Play DI: compile time versus runtime

Scala’s Play Framework provides a runtime dependency injection mechanism by default, courtesy of Google Guice. The framework is built with flexibility in mind however, and so allows developers to replace the default application loader with a custom one that allows dependencies to be resolved at compile time. More details on this technique can be found here.

For the last couple of weeks, basically since reading Loïc’s blog post, I’d been working under the impression that compile time DI is a safer, and therefore better, approach. Having just spent a rather unhappy day trying to functionally test non-trivial implementations, I’m no longer convinced. In this post, I’m going to put forward my arguments for both cases in the hope that it will help me make up my mind.

Why compile time?

As developers, we like to fail early, especially before our application gets anywhere near a user. Resolving dependencies at compile time ensures that issues with dependencies are apparent earlier.

On the face of it, it appears that compile time DI provides more explicit control over what is injected. That is definitely appealing when you want to provide alternative implementations. By contrast, Play’s runtime DI implementation uses annotations and an element of automated discovery.

Why runtime?

Providing a custom ApplicationLoader creates an overhead in terms of boilerplate code compared to Guice’s @Inject annotation. Because the ApplicationLoader is responsible for assembling the router, adding a controller (even if it has no dependencies) involves updating the ApplicationLoader to pass the new controller to the router’s constructor. This could become unwieldy for larger applications with a granular constructor structure.
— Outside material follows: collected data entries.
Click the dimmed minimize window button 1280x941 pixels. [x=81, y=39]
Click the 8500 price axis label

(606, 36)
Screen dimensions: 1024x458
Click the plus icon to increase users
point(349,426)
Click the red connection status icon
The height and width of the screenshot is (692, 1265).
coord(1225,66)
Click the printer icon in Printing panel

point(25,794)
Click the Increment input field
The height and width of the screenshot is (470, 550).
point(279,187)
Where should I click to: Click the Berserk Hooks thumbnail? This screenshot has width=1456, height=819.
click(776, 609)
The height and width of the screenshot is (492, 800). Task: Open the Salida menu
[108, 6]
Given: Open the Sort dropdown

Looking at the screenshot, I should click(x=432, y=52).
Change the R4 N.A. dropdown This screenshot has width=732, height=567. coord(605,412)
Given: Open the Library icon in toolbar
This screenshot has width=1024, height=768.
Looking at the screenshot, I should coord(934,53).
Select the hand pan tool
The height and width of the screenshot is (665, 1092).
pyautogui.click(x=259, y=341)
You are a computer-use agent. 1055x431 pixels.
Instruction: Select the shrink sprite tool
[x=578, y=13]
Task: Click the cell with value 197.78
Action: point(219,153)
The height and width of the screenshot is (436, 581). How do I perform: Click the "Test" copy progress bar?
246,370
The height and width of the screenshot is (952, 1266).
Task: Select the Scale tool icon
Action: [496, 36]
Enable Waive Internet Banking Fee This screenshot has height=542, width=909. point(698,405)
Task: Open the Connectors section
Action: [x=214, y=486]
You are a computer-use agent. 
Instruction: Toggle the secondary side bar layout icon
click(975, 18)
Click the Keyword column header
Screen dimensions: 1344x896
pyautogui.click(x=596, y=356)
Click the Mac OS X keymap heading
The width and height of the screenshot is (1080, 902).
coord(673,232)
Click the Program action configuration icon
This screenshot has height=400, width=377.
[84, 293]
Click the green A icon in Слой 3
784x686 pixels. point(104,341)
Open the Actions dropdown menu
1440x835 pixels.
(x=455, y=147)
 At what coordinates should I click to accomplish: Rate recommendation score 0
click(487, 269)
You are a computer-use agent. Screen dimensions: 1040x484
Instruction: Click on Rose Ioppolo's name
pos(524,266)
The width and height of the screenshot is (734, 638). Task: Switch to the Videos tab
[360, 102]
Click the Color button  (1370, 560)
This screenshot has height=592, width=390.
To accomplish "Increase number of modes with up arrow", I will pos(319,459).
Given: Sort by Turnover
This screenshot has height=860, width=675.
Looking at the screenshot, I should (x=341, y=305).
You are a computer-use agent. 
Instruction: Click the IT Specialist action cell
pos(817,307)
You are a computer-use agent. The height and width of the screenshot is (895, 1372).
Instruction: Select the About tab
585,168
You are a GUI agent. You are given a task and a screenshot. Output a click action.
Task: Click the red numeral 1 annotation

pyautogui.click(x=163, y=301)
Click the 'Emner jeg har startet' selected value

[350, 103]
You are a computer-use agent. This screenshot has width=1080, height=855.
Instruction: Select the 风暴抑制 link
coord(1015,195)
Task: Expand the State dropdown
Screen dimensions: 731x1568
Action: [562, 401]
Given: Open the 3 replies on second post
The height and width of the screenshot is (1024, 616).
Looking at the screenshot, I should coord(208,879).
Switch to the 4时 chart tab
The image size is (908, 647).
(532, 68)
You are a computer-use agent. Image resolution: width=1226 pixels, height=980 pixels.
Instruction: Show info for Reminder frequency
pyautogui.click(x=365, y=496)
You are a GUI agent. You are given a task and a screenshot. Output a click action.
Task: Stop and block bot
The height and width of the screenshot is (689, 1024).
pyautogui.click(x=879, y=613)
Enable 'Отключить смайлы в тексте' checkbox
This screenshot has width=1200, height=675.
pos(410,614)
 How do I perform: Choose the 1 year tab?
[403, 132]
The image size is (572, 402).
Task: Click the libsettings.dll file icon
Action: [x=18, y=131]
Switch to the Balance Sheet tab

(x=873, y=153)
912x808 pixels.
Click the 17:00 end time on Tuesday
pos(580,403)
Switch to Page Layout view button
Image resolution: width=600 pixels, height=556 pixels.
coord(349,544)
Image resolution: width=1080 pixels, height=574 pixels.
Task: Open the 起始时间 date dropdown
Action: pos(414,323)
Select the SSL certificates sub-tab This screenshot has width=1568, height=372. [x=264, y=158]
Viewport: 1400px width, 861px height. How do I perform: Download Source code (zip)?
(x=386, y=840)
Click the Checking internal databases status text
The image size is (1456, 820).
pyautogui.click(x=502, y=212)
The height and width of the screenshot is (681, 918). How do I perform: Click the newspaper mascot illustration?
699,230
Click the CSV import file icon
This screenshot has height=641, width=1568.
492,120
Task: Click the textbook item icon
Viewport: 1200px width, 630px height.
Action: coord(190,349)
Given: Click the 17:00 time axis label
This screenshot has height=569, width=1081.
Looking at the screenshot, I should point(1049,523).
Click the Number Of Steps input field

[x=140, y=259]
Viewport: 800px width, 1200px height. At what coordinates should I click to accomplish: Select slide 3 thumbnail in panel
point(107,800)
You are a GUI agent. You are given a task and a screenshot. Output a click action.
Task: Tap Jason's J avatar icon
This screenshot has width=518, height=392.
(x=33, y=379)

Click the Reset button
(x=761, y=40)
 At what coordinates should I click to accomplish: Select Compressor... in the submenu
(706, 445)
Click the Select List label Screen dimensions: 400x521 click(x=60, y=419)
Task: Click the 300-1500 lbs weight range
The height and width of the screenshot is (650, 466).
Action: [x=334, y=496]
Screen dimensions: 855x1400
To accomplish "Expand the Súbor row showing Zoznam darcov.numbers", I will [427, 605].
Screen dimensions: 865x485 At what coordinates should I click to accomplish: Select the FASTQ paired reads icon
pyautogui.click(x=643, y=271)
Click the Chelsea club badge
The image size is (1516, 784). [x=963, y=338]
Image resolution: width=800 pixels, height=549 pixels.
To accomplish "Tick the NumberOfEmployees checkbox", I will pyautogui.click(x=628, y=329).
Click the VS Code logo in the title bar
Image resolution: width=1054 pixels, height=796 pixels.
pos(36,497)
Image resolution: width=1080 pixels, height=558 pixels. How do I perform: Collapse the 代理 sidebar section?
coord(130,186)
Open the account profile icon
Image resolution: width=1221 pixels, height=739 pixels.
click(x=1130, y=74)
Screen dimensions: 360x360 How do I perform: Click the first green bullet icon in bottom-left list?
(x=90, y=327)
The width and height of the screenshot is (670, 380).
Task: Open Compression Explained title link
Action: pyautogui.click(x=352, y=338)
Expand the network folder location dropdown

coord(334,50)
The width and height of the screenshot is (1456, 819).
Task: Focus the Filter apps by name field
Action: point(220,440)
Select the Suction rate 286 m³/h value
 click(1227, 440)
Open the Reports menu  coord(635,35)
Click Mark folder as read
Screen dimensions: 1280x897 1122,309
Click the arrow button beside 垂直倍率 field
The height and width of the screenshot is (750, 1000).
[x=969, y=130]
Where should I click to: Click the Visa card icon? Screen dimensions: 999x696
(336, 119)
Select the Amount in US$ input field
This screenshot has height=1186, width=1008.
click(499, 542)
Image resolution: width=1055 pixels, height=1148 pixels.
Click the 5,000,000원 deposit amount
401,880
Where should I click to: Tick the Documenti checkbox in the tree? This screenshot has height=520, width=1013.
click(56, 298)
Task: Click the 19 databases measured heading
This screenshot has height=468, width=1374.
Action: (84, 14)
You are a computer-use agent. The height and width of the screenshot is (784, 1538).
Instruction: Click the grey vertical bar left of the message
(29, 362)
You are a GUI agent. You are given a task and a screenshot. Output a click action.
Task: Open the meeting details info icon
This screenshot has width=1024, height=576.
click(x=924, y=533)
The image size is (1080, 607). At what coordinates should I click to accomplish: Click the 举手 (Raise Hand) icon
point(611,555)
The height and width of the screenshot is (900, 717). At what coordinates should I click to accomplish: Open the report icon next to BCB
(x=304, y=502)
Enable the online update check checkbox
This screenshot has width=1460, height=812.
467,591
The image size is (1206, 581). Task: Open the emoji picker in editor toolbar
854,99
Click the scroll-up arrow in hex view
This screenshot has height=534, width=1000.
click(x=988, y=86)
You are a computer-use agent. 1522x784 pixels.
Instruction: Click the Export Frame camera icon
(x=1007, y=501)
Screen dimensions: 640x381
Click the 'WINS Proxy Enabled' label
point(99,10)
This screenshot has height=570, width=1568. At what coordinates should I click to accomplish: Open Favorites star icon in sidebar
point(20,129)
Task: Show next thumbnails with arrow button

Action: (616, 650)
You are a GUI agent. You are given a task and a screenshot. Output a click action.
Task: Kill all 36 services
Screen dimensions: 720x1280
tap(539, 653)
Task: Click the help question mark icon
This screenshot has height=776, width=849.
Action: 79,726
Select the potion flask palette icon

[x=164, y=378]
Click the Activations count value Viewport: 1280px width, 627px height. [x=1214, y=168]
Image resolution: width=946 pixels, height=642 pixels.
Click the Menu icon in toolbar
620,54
Failing early may not be as much of a valid argument if the application has a suite of functional and integration tests that properly cover the production dependencies, and that suite of tests is used early. Using configuration rather than dependencies to manage the application’s boundaries means that production dependencies can be used fairly early in the pipeline, so failures should be easy to catch with automated CI tooling.

Next steps

Obviously this is a bit of a hand wavy opinion piece, but hopefully it will bring up some more viewpoints. For me, I think the next step is going to be to produce a more detailed examination, with working examples of both approaches handling non-trivial scenarios.